» **Available data**:
++++++

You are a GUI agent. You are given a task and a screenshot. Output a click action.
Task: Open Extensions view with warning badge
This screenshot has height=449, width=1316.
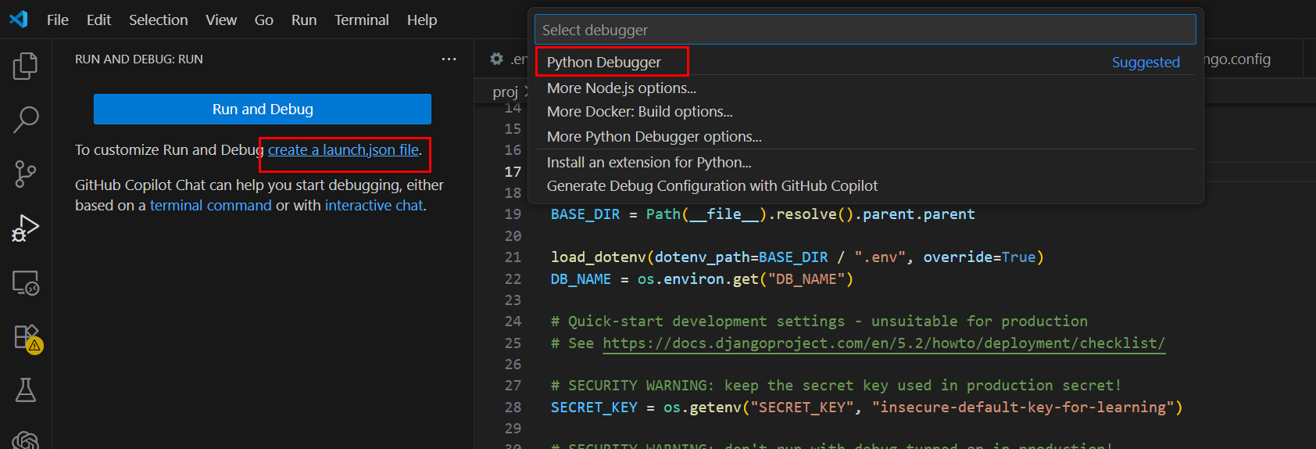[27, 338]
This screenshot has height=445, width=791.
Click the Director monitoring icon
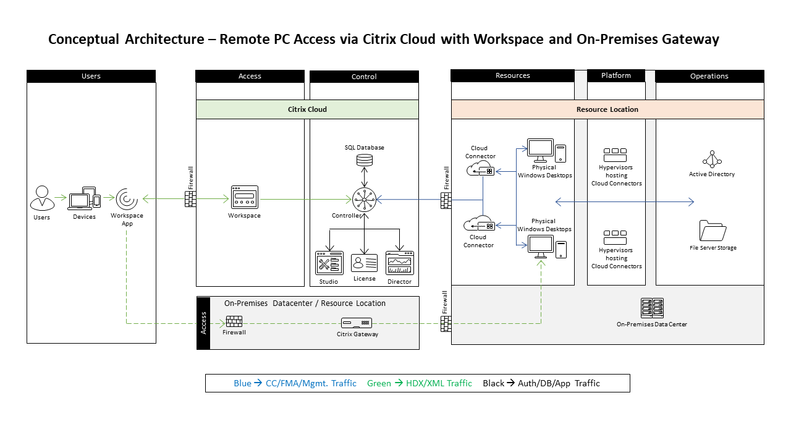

++++++

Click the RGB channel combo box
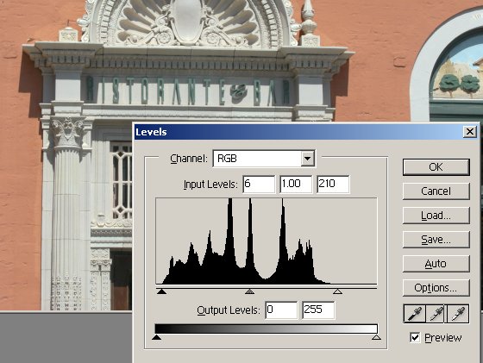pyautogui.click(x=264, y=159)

++++++

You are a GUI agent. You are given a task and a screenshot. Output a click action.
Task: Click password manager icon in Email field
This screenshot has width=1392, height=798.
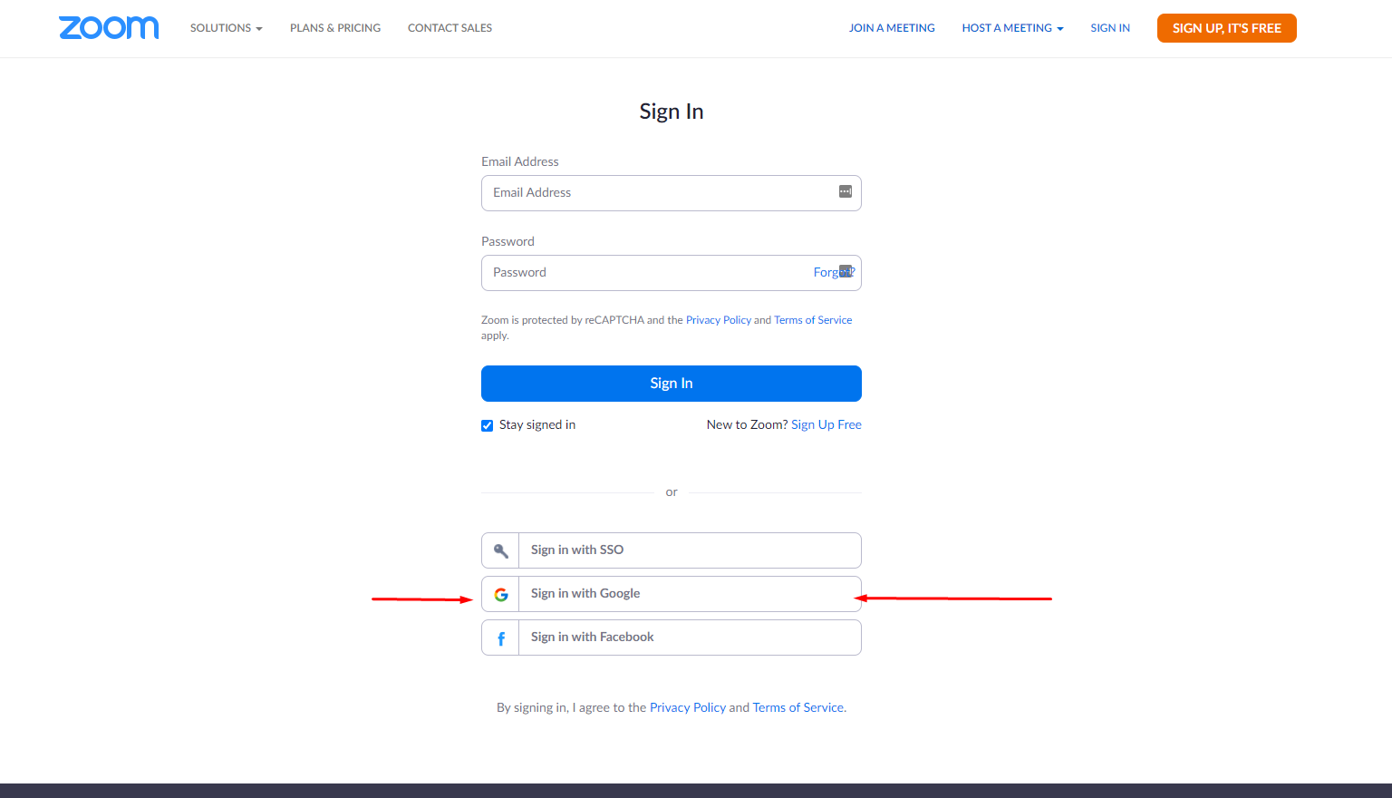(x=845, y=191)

++++++

» **Task item**: Pull out every line of the records that includes the string "icon".

» **Task output**:
Click the Director monitoring icon
Task: Click password manager icon in Email field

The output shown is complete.